There is no doubt that the dogmas of organized religions are generally in fundamental conflict with science, whether this science uses the mechanistic-materialistic model or is anchored in the emerging paradigm. However, the situation is very different in regard to authentic mysticism based on spiritual experiences. The great mystical traditions have amassed extensive knowledge about human consciousness and about the spiritual realms in a way that is similar to the method that scientists use in acquiring knowledge about the material world. It involves a methodology for inducing transpersonal experiences, systematic collection of data, and intersubjective validation. Spiritual experiences, like any other aspect of reality, can be subjected to careful open-minded research and studied scientifically.

Scientifically conducted consciousness research has brought convincing evidence for the objective existence of the imaginal realm and has thus validated the main metaphysical assumptions of the mystical world view, of the Eastern spiritual philosophies, and even certain beliefs of native cultures.
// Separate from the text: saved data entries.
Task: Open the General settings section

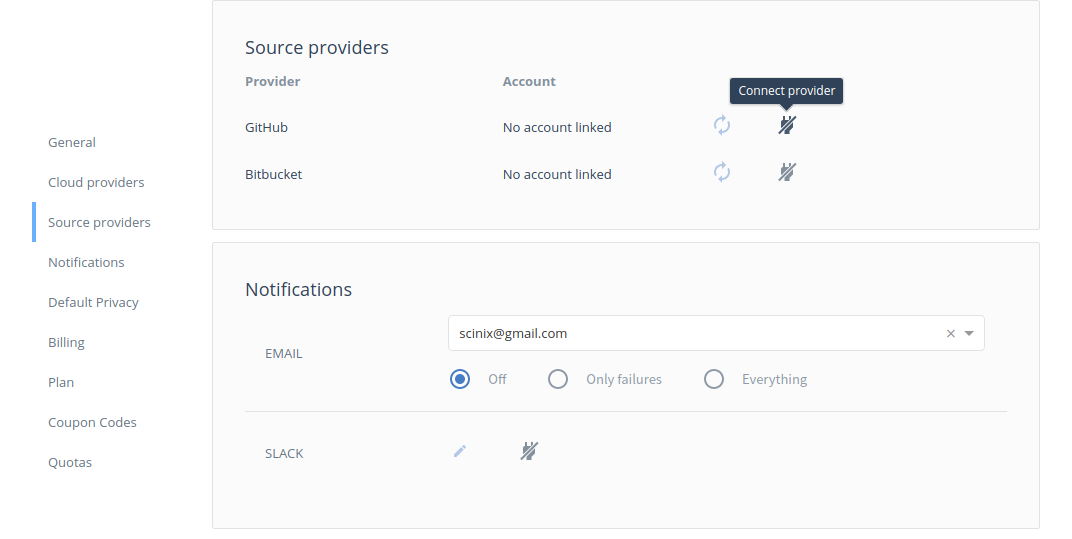Action: (72, 142)
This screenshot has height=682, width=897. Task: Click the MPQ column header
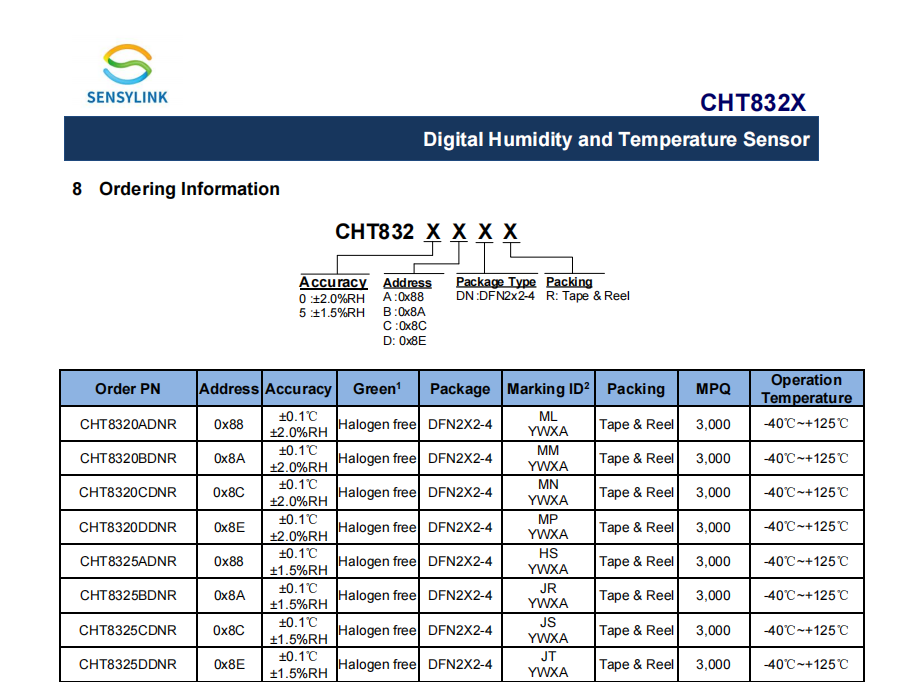tap(713, 389)
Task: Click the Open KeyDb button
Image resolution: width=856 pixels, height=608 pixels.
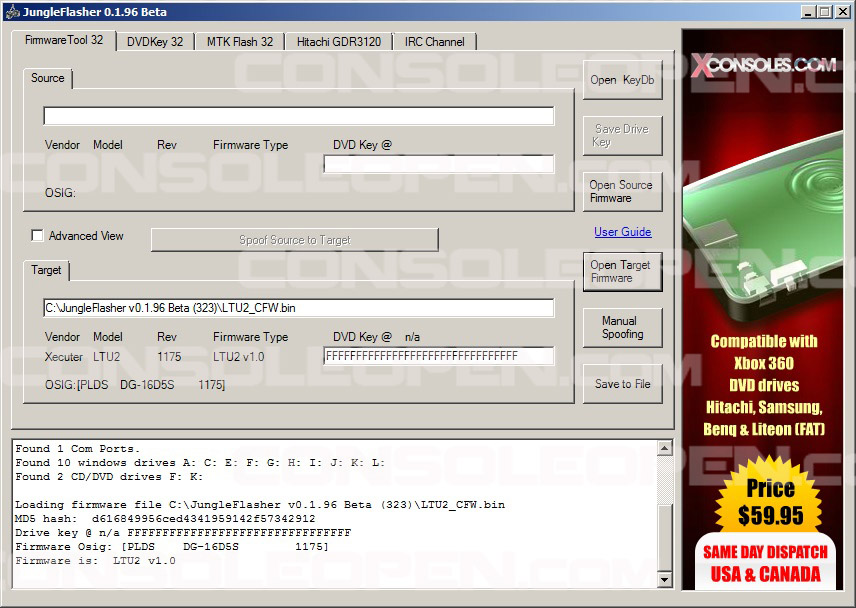Action: click(622, 80)
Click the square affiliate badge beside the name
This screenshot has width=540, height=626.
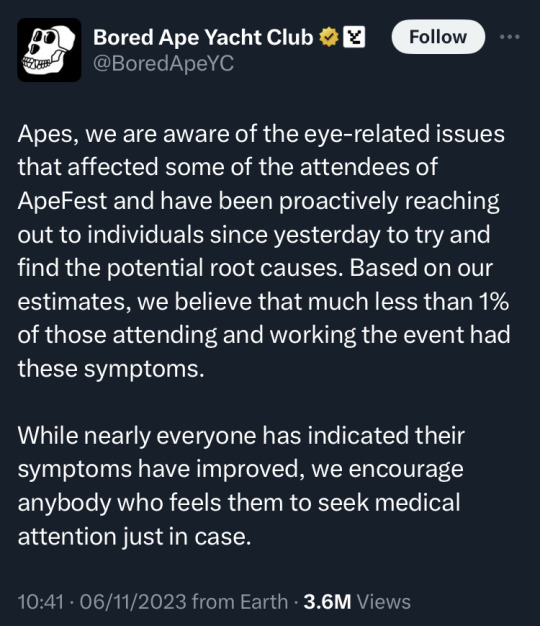coord(354,37)
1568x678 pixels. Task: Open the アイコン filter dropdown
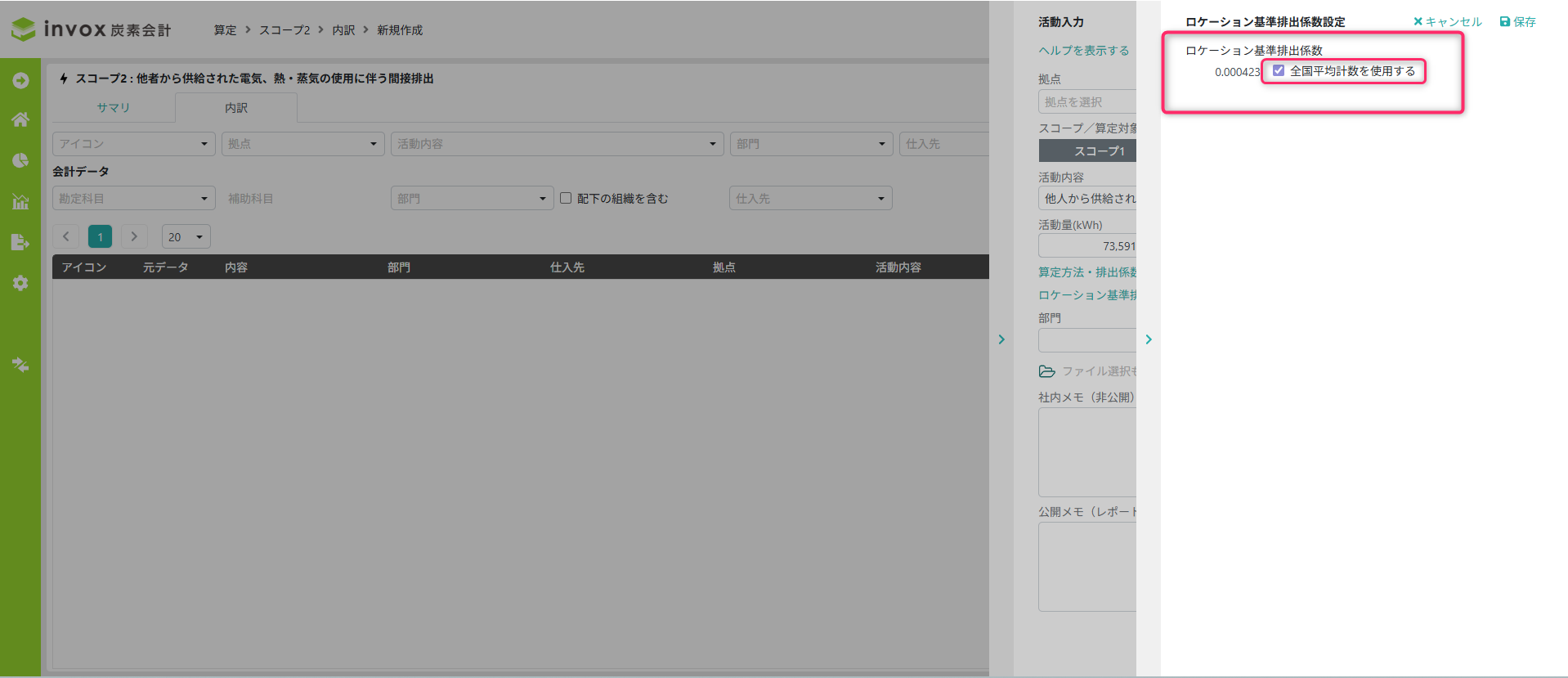(x=133, y=144)
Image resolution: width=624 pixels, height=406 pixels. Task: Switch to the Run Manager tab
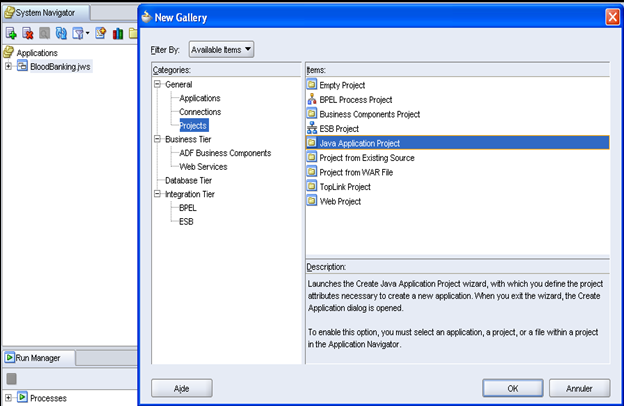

The conflict between religion and science reflects a fundamental misunderstanding of both. As Ken Wilber has pointed out, there cannot be a conflict between science and religion if both these fields are properly understood and practiced. If there seems to be a conflict, we are likely dealing with “bogus science” and “bogus religion.” The apparent incompatibility is due to the fact that either side seriously misunderstands the other’s position and very likely represents also a false version of its own discipline.